Segment Start: Available data

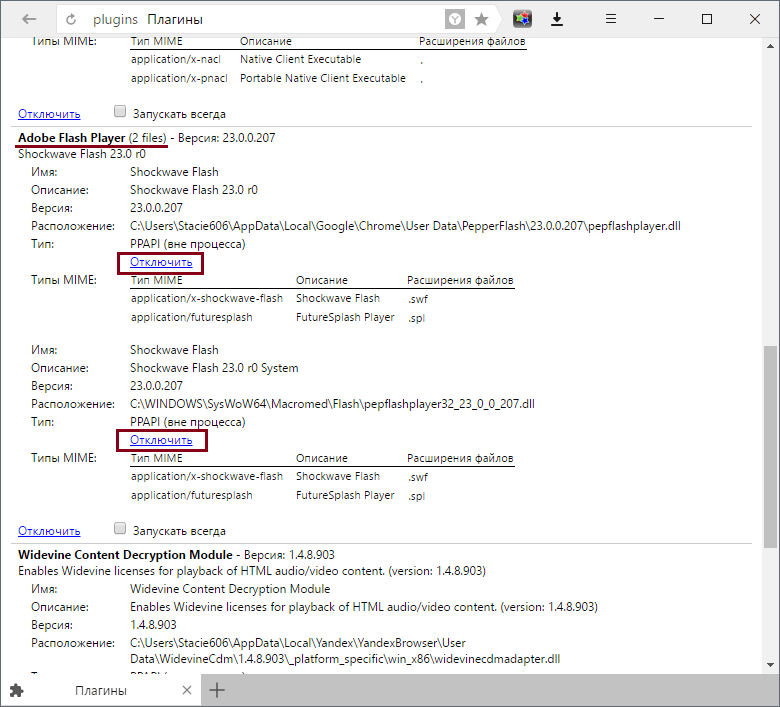The image size is (780, 707).
Task: Select the Плагины tab at the bottom
Action: pos(100,690)
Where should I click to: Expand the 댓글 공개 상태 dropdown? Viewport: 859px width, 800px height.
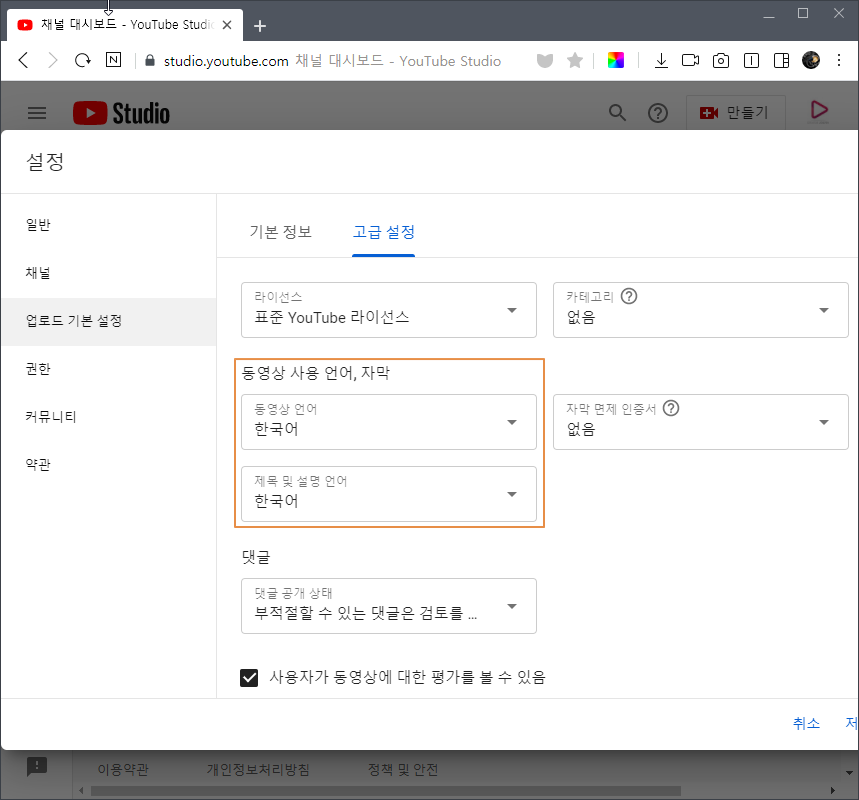point(389,606)
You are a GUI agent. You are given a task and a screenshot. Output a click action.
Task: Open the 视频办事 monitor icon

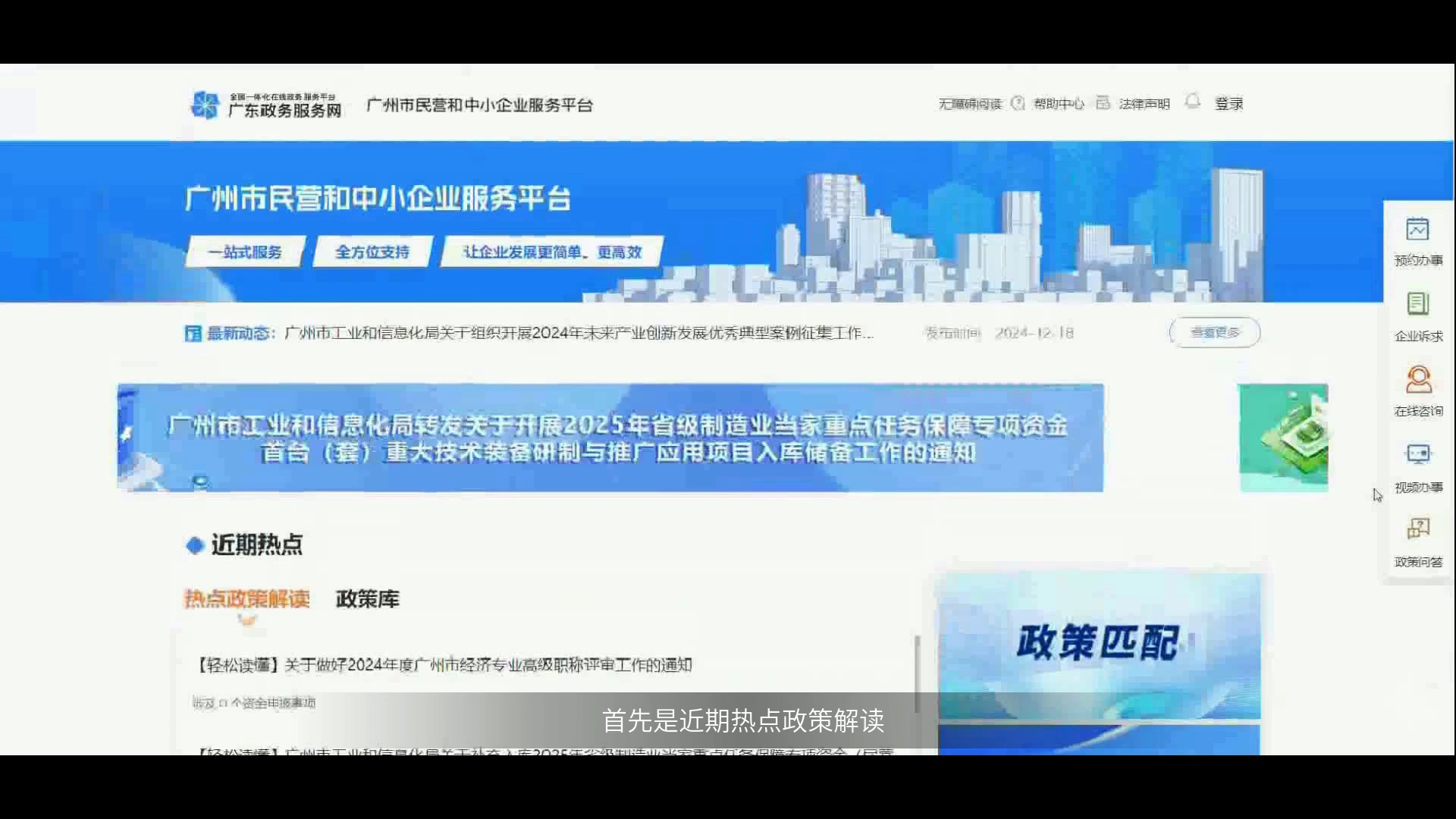click(1417, 454)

Segment End: Available data

What is needed> Your task is to write out, exactly and without pictures, only the lines from the one holding "Where should I" to the last line of the data.

Output for this task>
Where should I click to: Expand the 댓글 공개 상태 dropdown? Viewport: 859px width, 800px height.
point(389,606)
You are a GUI agent. You are given a task and a screenshot. Output a click action.
Task: Open the 视频办事 monitor icon

click(1417, 454)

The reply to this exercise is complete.